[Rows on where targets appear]
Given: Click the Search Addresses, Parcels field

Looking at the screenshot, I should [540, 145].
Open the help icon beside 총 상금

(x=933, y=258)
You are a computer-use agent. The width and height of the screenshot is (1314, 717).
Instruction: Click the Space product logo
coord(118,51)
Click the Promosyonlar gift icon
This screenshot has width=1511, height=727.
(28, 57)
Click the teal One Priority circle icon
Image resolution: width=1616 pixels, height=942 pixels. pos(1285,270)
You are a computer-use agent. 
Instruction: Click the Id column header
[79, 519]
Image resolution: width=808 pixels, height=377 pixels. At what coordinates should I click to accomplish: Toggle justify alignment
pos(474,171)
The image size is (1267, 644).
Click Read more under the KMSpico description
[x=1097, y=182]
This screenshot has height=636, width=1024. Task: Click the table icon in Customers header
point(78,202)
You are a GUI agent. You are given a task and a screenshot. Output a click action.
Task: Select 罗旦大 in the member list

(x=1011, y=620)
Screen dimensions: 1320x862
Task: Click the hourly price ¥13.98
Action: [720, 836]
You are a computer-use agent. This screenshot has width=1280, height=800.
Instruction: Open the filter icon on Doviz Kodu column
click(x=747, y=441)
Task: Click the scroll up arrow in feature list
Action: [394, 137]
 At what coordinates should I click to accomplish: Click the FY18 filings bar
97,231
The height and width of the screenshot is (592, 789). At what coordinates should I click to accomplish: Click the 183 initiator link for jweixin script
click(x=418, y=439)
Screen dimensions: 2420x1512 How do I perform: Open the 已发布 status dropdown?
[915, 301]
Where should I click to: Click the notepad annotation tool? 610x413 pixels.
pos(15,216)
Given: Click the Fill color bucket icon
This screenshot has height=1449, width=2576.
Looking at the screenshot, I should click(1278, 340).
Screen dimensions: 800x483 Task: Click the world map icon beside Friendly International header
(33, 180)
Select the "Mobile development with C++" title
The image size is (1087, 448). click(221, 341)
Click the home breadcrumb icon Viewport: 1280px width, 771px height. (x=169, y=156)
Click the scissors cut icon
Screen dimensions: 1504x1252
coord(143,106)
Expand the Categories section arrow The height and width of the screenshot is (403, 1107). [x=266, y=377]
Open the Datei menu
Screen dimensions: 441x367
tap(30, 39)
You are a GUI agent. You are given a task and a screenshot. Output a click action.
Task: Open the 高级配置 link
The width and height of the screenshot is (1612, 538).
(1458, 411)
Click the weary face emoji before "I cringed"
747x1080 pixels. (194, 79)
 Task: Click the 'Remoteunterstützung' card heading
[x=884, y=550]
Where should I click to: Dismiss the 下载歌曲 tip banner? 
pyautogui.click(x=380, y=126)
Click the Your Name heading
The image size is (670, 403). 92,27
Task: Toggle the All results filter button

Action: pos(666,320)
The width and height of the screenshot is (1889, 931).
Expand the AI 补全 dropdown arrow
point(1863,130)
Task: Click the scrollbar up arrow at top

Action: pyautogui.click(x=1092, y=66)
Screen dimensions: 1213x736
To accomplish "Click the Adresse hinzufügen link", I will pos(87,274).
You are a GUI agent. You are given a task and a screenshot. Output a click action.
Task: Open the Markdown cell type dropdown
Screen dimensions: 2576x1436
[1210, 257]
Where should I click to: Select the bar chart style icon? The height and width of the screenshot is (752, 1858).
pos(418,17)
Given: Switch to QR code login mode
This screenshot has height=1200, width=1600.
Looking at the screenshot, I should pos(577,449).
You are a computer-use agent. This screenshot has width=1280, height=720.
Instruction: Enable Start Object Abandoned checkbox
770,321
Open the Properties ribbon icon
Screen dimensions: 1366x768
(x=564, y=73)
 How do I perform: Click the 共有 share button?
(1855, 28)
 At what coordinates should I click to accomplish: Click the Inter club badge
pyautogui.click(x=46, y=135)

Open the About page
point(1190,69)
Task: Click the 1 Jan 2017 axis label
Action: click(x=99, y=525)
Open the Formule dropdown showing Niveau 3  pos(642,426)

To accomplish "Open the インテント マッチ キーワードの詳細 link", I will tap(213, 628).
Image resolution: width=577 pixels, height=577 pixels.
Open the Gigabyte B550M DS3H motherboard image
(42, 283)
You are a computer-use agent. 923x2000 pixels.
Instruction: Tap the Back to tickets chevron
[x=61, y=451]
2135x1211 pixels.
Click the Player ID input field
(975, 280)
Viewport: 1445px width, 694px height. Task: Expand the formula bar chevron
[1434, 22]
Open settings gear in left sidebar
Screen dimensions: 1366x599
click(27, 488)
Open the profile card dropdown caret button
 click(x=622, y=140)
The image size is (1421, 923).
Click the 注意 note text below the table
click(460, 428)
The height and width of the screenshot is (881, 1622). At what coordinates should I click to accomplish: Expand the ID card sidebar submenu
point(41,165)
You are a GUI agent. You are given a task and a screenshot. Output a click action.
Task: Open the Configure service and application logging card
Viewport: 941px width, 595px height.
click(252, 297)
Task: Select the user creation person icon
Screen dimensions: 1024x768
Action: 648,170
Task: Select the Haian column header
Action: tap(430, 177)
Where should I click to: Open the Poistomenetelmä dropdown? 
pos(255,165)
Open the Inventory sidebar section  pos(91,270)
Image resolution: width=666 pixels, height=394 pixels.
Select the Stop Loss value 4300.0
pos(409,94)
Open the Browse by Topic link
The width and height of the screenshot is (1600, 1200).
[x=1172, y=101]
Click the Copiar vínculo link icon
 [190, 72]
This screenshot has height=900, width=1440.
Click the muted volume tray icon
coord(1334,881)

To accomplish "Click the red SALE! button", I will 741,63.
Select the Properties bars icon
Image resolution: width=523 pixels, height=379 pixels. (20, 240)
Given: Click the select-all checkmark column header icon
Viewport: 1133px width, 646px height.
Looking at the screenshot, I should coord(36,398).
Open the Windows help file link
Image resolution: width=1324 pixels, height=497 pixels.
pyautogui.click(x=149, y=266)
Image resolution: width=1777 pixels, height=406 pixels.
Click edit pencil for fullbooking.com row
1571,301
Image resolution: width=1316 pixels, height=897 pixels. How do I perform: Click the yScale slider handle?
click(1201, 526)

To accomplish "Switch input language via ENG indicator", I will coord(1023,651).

TASK BRIEF
Format every line of the items above as a JSON list of strings, one string per line, skipping blank lines.

REPLY TO THE EXERCISE
[
  "Given: Click the Search Addresses, Parcels field",
  "Looking at the screenshot, I should [540, 145].",
  "Open the help icon beside 총 상금",
  "(x=933, y=258)",
  "You are a computer-use agent. The width and height of the screenshot is (1314, 717).",
  "Instruction: Click the Space product logo",
  "coord(118,51)",
  "Click the Promosyonlar gift icon",
  "This screenshot has width=1511, height=727.",
  "(28, 57)",
  "Click the teal One Priority circle icon",
  "Image resolution: width=1616 pixels, height=942 pixels. pos(1285,270)",
  "You are a computer-use agent. ",
  "Instruction: Click the Id column header",
  "[79, 519]",
  "Image resolution: width=808 pixels, height=377 pixels. At what coordinates should I click to accomplish: Toggle justify alignment",
  "pos(474,171)",
  "The image size is (1267, 644).",
  "Click Read more under the KMSpico description",
  "[x=1097, y=182]",
  "This screenshot has height=636, width=1024. Task: Click the table icon in Customers header",
  "point(78,202)",
  "You are a GUI agent. You are given a task and a screenshot. Output a click action.",
  "Task: Select 罗旦大 in the member list",
  "(x=1011, y=620)",
  "Screen dimensions: 1320x862",
  "Task: Click the hourly price ¥13.98",
  "Action: [720, 836]",
  "You are a computer-use agent. This screenshot has width=1280, height=800.",
  "Instruction: Open the filter icon on Doviz Kodu column",
  "click(x=747, y=441)",
  "Task: Click the scroll up arrow in feature list",
  "Action: [394, 137]",
  " At what coordinates should I click to accomplish: Click the FY18 filings bar",
  "97,231",
  "The height and width of the screenshot is (592, 789). At what coordinates should I click to accomplish: Click the 183 initiator link for jweixin script",
  "click(x=418, y=439)",
  "Screen dimensions: 2420x1512 How do I perform: Open the 已发布 status dropdown?",
  "[915, 301]",
  "Where should I click to: Click the notepad annotation tool? 610x413 pixels.",
  "pos(15,216)",
  "Given: Click the Fill color bucket icon",
  "This screenshot has height=1449, width=2576.",
  "Looking at the screenshot, I should click(1278, 340).",
  "Screen dimensions: 800x483 Task: Click the world map icon beside Friendly International header",
  "(33, 180)",
  "Select the \"Mobile development with C++\" title",
  "The image size is (1087, 448). click(221, 341)",
  "Click the home breadcrumb icon Viewport: 1280px width, 771px height. (x=169, y=156)",
  "Click the scissors cut icon",
  "Screen dimensions: 1504x1252",
  "coord(143,106)",
  "Expand the Categories section arrow The height and width of the screenshot is (403, 1107). [x=266, y=377]",
  "Open the Datei menu",
  "Screen dimensions: 441x367",
  "tap(30, 39)",
  "You are a GUI agent. You are given a task and a screenshot. Output a click action.",
  "Task: Open the 高级配置 link",
  "The width and height of the screenshot is (1612, 538).",
  "(1458, 411)",
  "Click the weary face emoji before \"I cringed\"",
  "747x1080 pixels. (194, 79)",
  " Task: Click the 'Remoteunterstützung' card heading",
  "[x=884, y=550]",
  "Where should I click to: Dismiss the 下载歌曲 tip banner? ",
  "pyautogui.click(x=380, y=126)",
  "Click the Your Name heading",
  "The image size is (670, 403). 92,27",
  "Task: Toggle the All results filter button",
  "Action: pos(666,320)",
  "The width and height of the screenshot is (1889, 931).",
  "Expand the AI 补全 dropdown arrow",
  "point(1863,130)",
  "Task: Click the scrollbar up arrow at top",
  "Action: pyautogui.click(x=1092, y=66)",
  "Screen dimensions: 1213x736",
  "To accomplish \"Click the Adresse hinzufügen link\", I will pos(87,274).",
  "You are a GUI agent. You are given a task and a screenshot. Output a click action.",
  "Task: Open the Markdown cell type dropdown",
  "Screen dimensions: 2576x1436",
  "[1210, 257]",
  "Where should I click to: Select the bar chart style icon? The height and width of the screenshot is (752, 1858).",
  "pos(418,17)",
  "Given: Switch to QR code login mode",
  "This screenshot has height=1200, width=1600.",
  "Looking at the screenshot, I should pos(577,449).",
  "You are a computer-use agent. This screenshot has width=1280, height=720.",
  "Instruction: Enable Start Object Abandoned checkbox",
  "770,321",
  "Open the Properties ribbon icon",
  "Screen dimensions: 1366x768",
  "(x=564, y=73)",
  " How do I perform: Click the 共有 share button?",
  "(1855, 28)",
  " At what coordinates should I click to accomplish: Click the Inter club badge",
  "pyautogui.click(x=46, y=135)",
  "Open the About page",
  "point(1190,69)",
  "Task: Click the 1 Jan 2017 axis label",
  "Action: click(x=99, y=525)",
  "Open the Formule dropdown showing Niveau 3  pos(642,426)",
  "To accomplish \"Open the インテント マッチ キーワードの詳細 link\", I will tap(213, 628).",
  "Image resolution: width=577 pixels, height=577 pixels.",
  "Open the Gigabyte B550M DS3H motherboard image",
  "(42, 283)",
  "You are a computer-use agent. 923x2000 pixels.",
  "Instruction: Tap the Back to tickets chevron",
  "[x=61, y=451]",
  "2135x1211 pixels.",
  "Click the Player ID input field",
  "(975, 280)",
  "Viewport: 1445px width, 694px height. Task: Expand the formula bar chevron",
  "[1434, 22]",
  "Open settings gear in left sidebar",
  "Screen dimensions: 1366x599",
  "click(27, 488)",
  "Open the profile card dropdown caret button",
  " click(x=622, y=140)",
  "The image size is (1421, 923).",
  "Click the 注意 note text below the table",
  "click(460, 428)",
  "The height and width of the screenshot is (881, 1622). At what coordinates should I click to accomplish: Expand the ID card sidebar submenu",
  "point(41,165)",
  "You are a GUI agent. You are given a task and a screenshot. Output a click action.",
  "Task: Open the Configure service and application logging card",
  "Viewport: 941px width, 595px height.",
  "click(252, 297)",
  "Task: Select the user creation person icon",
  "Screen dimensions: 1024x768",
  "Action: 648,170",
  "Task: Select the Haian column header",
  "Action: tap(430, 177)",
  "Where should I click to: Open the Poistomenetelmä dropdown? ",
  "pos(255,165)",
  "Open the Inventory sidebar section  pos(91,270)",
  "Image resolution: width=666 pixels, height=394 pixels.",
  "Select the Stop Loss value 4300.0",
  "pos(409,94)",
  "Open the Browse by Topic link",
  "The width and height of the screenshot is (1600, 1200).",
  "[x=1172, y=101]",
  "Click the Copiar vínculo link icon",
  " [190, 72]",
  "This screenshot has height=900, width=1440.",
  "Click the muted volume tray icon",
  "coord(1334,881)",
  "To accomplish \"Click the red SALE! button\", I will 741,63.",
  "Select the Properties bars icon",
  "Image resolution: width=523 pixels, height=379 pixels. (20, 240)",
  "Given: Click the select-all checkmark column header icon",
  "Viewport: 1133px width, 646px height.",
  "Looking at the screenshot, I should coord(36,398).",
  "Open the Windows help file link",
  "Image resolution: width=1324 pixels, height=497 pixels.",
  "pyautogui.click(x=149, y=266)",
  "Image resolution: width=1777 pixels, height=406 pixels.",
  "Click edit pencil for fullbooking.com row",
  "1571,301",
  "Image resolution: width=1316 pixels, height=897 pixels. How do I perform: Click the yScale slider handle?",
  "click(1201, 526)",
  "To accomplish \"Switch input language via ENG indicator\", I will coord(1023,651)."
]